Furthermore, the effect of the grace that is given through the sacrament of marriage is not to enable or to facilitate romantic love. God gives grace in the sacrament of marriage to enable the spouses to love sacrificially, to bear wrongs, to forgive offenses, to be chaste, to welcome and educate children, and perhaps even to die in the service of one’s family…
What does it even mean to say that a marriage is not “valid”? What on earth is “validity”? In a broad sense, something is valid if it works, if it brings about its intended effect. Philosophers speak of an argument being valid if its conclusion follows logically from its premises. In law, a valid contract is one that is legally binding. The celebration of a sacrament can also be understood as valid or invalid. In Catholic theology, a valid sacrament brings about its intended effect. An invalid sacrament (which is really no sacrament at all) does not.
Marriages, therefore, can be valid or invalid. In a valid marriage, the parties really do incur the duties and obligations of marriage and accrue its benefits, privileges, and rights. An invalid marriage is not really a marriage at all. The moral rights, duties, and benefits of marriage do not flow from it, and civil law, if it is to be just, ought not say otherwise.
The idea of validity is implicit in contemporary debates about so-called gay marriage. One side imagines that marriage is simply a right extended by the state that can be applied to any two (three? four?) people who want social privileges attached to their romantic relationships. By contrast, the defenders of tradition hold that marriage is something intrinsically and necessarily connected to our nature created as male and female. The state can no more convey the right to marry to same-sex couples than it can square the circle. Marriage is not just any kind of union. It is the kind of union naturally fulfilled in the procreation of children.26…
…New Catholics are often surprised to learn that the Church does not see it this way (Ed. that nothing else matters but their own will, their choice to get married civilly, at least, outside the Church]. Marriage is not simply a cultural construct that means whatever we want it to mean. It is not simply the desire for children or for intimacy that creates the conditions for marriage. Rather, marriage is something that derives from the natural law. When it comes to marriage, the Church does not arbitrarily create the conditions for validity. The conditions for a true and valid marriage flow from our nature created as male and female.27
The Church does not invent or impose those conditions. She merely recognizes them. It is not only to Catholics that She speaks, and it is not only about Christian marriage that She teaches. The Church has authority from Christ to judge all moral questions, including the validity of natural marriage.28 The Church discerns and teaches those moral norms that emerge not only from revelation but also from natural law.29
The case is a bit different with respect to Christian marriage. Christian marriage presupposes the conditions for a valid, natural marriage, i.e., one man and one woman united indissolubly for life for the good of the spouses and the bearing and raising of offspring. But Christian marriage is also an ecclesial state. It grants certain rights and privileges within the Church…

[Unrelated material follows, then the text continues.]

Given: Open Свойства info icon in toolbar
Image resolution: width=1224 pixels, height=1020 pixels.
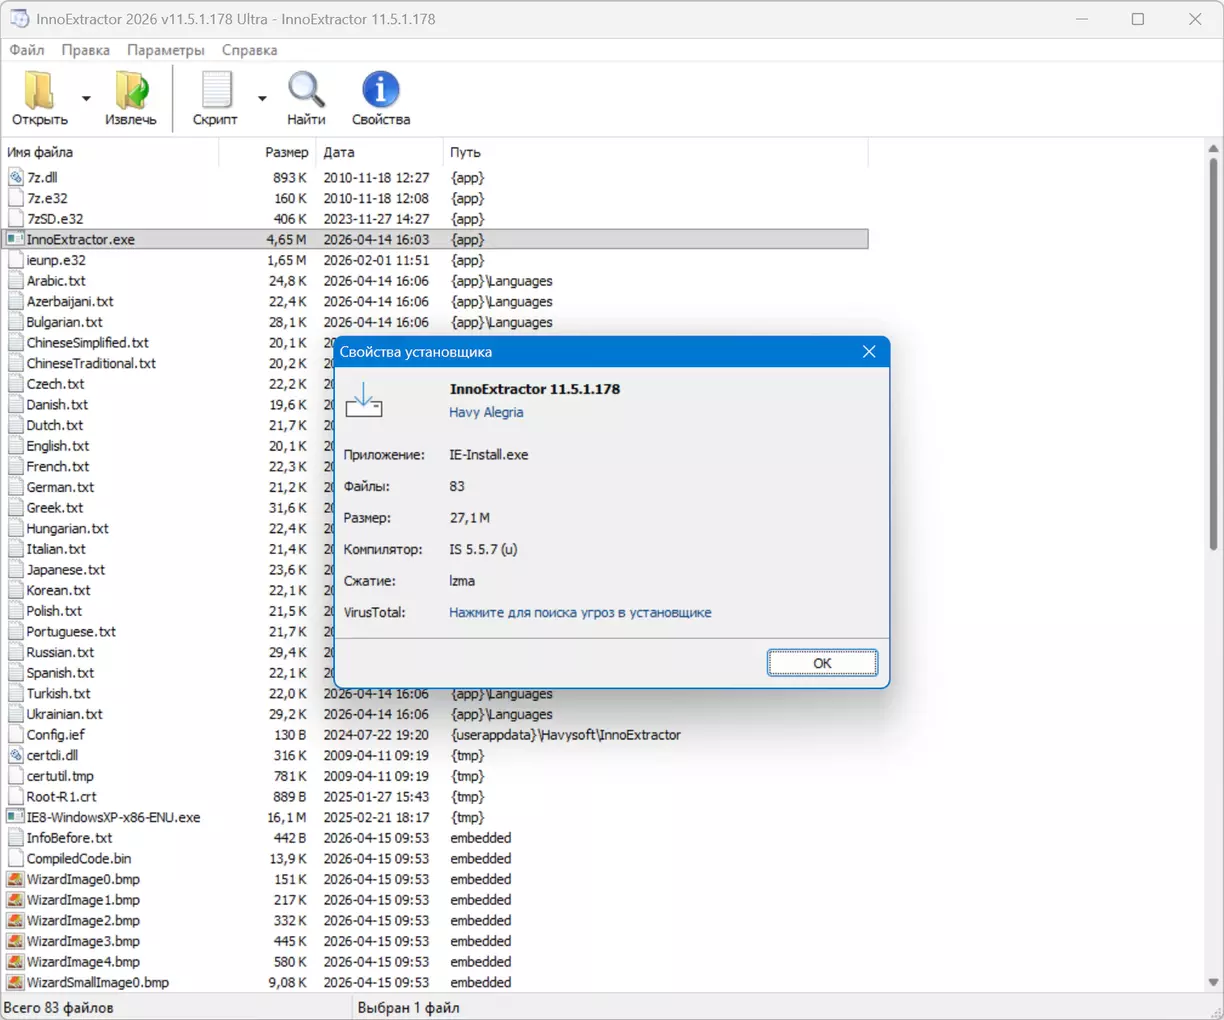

…It is important to be precise: To say that a sacrament is invalid does not mean that the persons involved have been denied all grace. God can always extend grace if He chooses. In fact, the prompting and nudging toward faith or holiness that Catholics call actual grace routinely occurs outside the sacraments, as Christ draws people to receive the grace of baptism. (Baptized people also receive actual graces.) But the habitual grace made available through the Christian sacrament of marriage cannot be presumed apart from a valid sacrament. An invalid marriage cannot give rise to sacramental grace.
-Anders, Dr. David. The Catholic Church Saved My Marriage: Discovering Hidden Grace in the Sacrament of Matrimony (p. 120-123). Sophia Institute Press. Kindle Edition.
Love,
Matthew
26 Patrick Lee and Robert P. George, Conjugal Union: What Marriage Is and Why It Matters (Cambridge: Cambridge University Press, 2014), 47.
27 “The personal bond of marriage is established precisely at the natural level of the male or female mode of being a human person.” Pope St. John Paul II, “God Himself Is the Author of Marriage,” L’Osservatore Romano, English ed., February 7, 2001, 3, posted at EWTN, https://www.ewtn.com/library/PAPALDOC/JP2MATR.HTM.
28 See Code of Canon Law 747.2; Veritatis Splendor, no. 110.
29 Humanae Vitae, no. 4.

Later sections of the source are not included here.